With no bill to vote on, House lawmakers left Washington for the Memorial Day weekend and will be given 24 hours’ notice to return if and when a deal is reached.
For now, White House and House GOP negotiators have yet to arrive at a consensus on an array of contentious issues. One of the most critical issues talks have revolved around is spending cuts, which Republicans have demanded in exchange for voting to raise the debt limit.
In a sign of how far apart the two sides were as of Thursday, Rep. Patrick McHenry, a lead GOP negotiator, told reporters, “We still have fundamental disagreements we have to resolve. And it’s complicated.”
Asked by NEWS if spending levels have been resolved, McHenry said: “Nothing is resolved.”

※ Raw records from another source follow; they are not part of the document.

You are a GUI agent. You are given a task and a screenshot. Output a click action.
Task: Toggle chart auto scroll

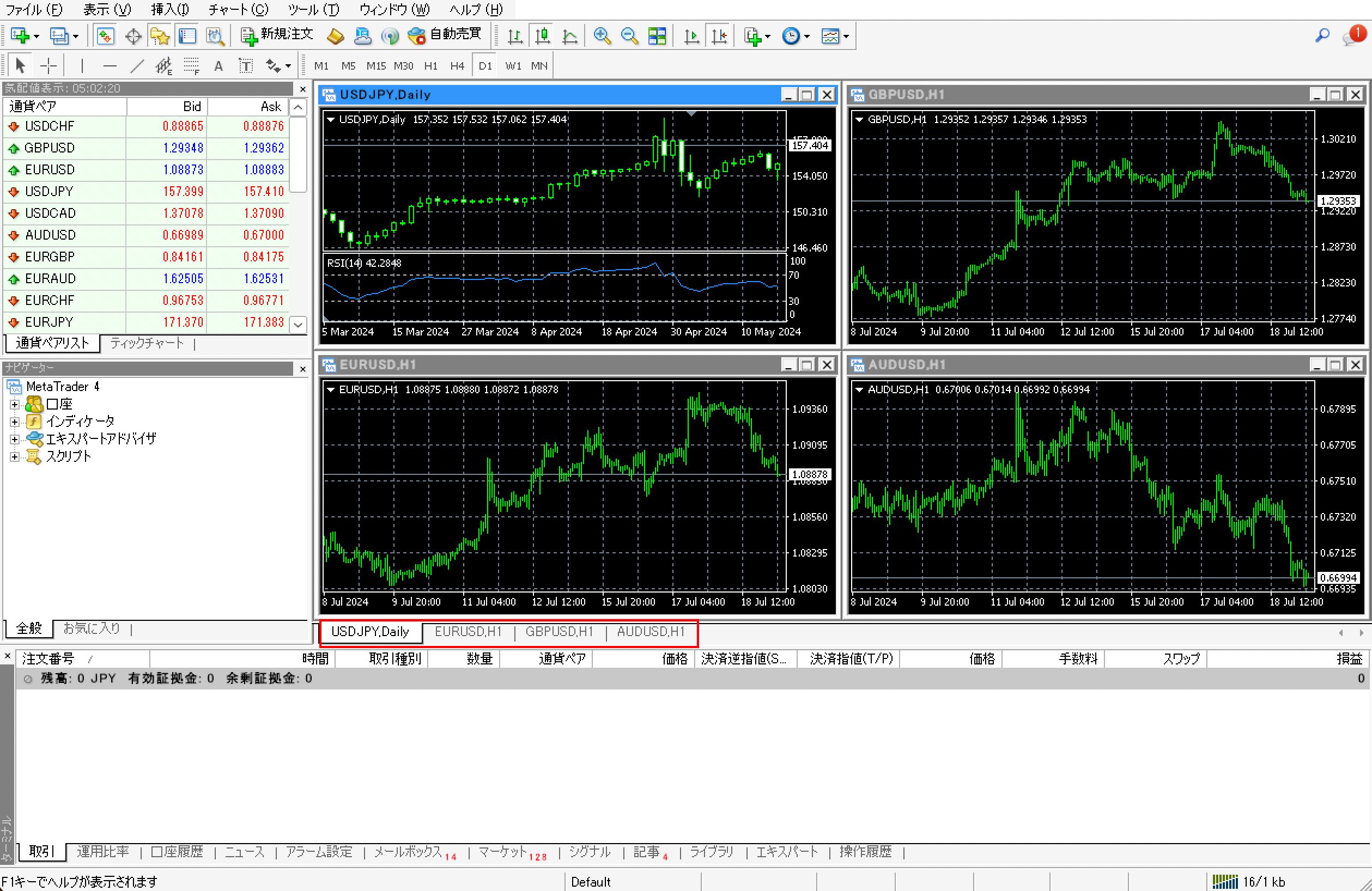[689, 36]
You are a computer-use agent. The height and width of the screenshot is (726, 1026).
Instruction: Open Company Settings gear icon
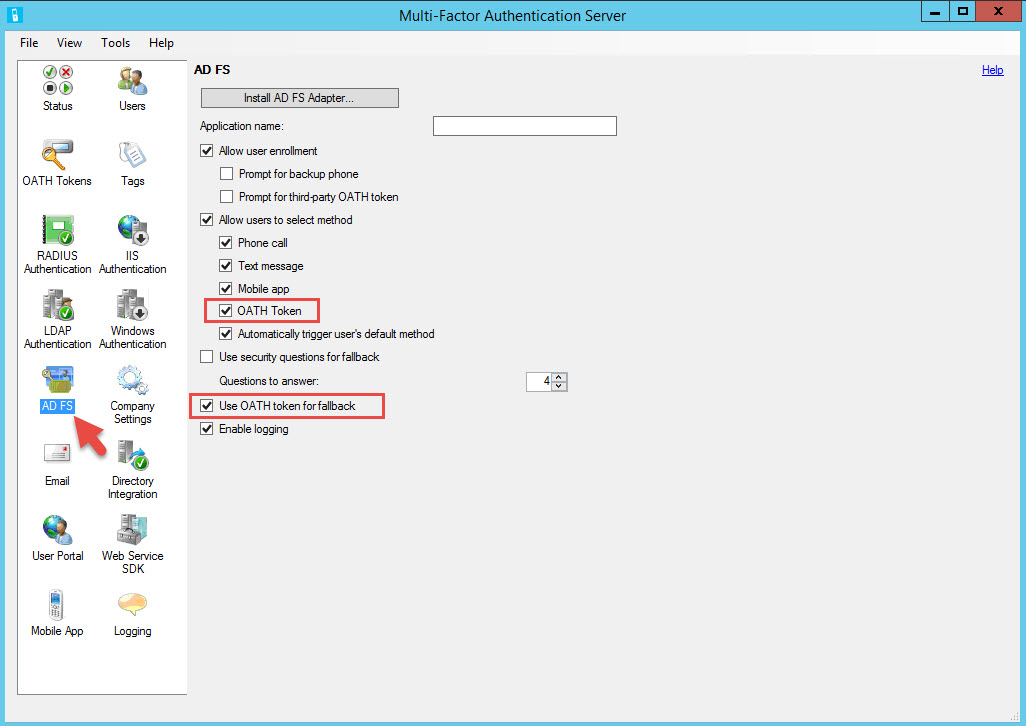tap(132, 381)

There were a series of outstanding issues beyond spending levels as of Thursday night, with both sides especially far apart on work requirements for social safety net programs.
Under a potential agreement being eyed by negotiators, the debt ceiling would be raised for two years while also capping federal spending – except for defense and veterans spending – for the same period, two sources familiar with the negotiations said. A separate source familiar with the negotiations said that the two sides were still working out details on the length of the spending caps deal, which Democrats have insisted should only last for as long as a debt ceiling raise.
If and when a deal is secured, legislative text will still need to be written and congressional leaders will have to lock down votes and shepherd a bill to passage through both chambers. None of that will be easy or instantaneous and any number of pitfalls could emerge along the way.
The stakes are only growing steadily higher as the US moves closer to a potential default with each passing day.
Treasury Secretary Janet Yellen has continued to warn Congress it has just a little time left to address the debt ceiling before the nation defaults on its obligations.
It is “highly likely” that the agency will not be able to pay all of its bills in full and on time as soon as June 1, Yellen wrote in a letter to House Speaker Kevin McCarthy on Monday.
Adding to uncertainty is the fact that debt limit deadline predictions aren’t clear cut. Rather than a set-in-stone deadline, they are more of a best guess estimate, which makes it far harder to know exactly how much time Congress has to act to avert potential financial catastrophe – and increases the odds that lawmakers could inadvertently trigger a default by not acting soon enough.
The Treasury Department has stressed this uncertainty in urging Congress to act. “It is impossible to predict with certainty the exact date when Treasury will be unable to pay all the government’s bills,” Yellen wrote in her letter to McCarthy on Monday.
“We have learned from past debt limit impasses that waiting until the last minute to suspend or increase the debt limit can cause serious harm to business and consumer confidence, raise short-term borrowing costs for taxpayers, and negatively impact the credit rating of the United States,” Yellen warned.